Results and analyses
This study develops a cloud computing platform based on neural networks to overcome the challenges of tiny data storage, low platform throughput, and high energy consumption in the development of existing cloud computing platforms. The functions of the cloud computing platform are first identified during platform design. The hardware and software of the cloud computing platform are created based on the function design.
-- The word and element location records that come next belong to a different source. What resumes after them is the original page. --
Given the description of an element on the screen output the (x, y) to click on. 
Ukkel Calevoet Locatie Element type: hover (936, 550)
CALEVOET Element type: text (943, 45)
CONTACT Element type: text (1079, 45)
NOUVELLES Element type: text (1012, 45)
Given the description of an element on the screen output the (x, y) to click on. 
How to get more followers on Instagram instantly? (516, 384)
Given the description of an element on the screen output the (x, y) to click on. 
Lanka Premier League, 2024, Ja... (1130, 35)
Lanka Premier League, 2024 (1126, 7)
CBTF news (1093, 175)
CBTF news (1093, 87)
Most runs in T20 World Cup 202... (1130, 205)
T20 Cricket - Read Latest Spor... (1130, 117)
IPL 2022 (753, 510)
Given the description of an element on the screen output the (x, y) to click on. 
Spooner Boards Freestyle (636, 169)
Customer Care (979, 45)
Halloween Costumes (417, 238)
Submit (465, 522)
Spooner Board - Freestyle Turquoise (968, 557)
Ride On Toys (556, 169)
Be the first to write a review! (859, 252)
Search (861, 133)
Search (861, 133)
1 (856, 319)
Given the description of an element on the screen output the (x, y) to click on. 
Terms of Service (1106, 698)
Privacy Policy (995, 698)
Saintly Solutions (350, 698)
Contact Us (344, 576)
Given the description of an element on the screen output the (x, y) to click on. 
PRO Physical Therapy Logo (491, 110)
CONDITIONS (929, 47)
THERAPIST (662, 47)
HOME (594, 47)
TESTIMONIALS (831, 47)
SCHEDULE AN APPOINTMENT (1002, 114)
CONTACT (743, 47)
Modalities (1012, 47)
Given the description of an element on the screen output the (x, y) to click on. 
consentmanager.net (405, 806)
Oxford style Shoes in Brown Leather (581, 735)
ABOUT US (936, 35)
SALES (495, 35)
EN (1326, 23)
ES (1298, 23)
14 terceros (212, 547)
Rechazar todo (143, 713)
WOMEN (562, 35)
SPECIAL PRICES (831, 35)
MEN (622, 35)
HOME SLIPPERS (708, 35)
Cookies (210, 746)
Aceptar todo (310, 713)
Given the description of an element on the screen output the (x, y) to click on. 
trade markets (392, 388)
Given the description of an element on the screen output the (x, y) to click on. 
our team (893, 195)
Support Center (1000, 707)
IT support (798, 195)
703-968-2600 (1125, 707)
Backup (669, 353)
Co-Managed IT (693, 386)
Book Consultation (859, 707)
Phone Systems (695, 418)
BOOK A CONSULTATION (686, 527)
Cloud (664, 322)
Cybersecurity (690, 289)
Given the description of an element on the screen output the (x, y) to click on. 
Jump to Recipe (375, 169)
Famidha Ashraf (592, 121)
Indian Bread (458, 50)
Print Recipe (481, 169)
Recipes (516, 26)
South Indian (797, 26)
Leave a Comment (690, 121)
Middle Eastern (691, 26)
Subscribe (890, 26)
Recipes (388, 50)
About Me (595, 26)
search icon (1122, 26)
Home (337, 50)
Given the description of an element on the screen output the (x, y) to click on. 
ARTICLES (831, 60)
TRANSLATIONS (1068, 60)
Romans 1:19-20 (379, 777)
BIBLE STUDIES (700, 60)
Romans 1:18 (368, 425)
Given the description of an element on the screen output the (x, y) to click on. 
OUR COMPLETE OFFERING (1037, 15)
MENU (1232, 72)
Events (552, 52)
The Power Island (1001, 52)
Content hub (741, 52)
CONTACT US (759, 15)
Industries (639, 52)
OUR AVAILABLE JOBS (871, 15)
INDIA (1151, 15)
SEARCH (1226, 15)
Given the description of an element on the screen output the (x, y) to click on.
The structure of the cloud computing platform, data acquisition module, single-chip microcomputer, node deployment, and other types of functional hardware are designed in the hardware design phase. The neural network is mostly used in software design to reduce redundancy from data stored in a cloud computing platform, design the cloud computing platform’s data processing flow, and finish the construction of a cloud computing platform based on a neural network.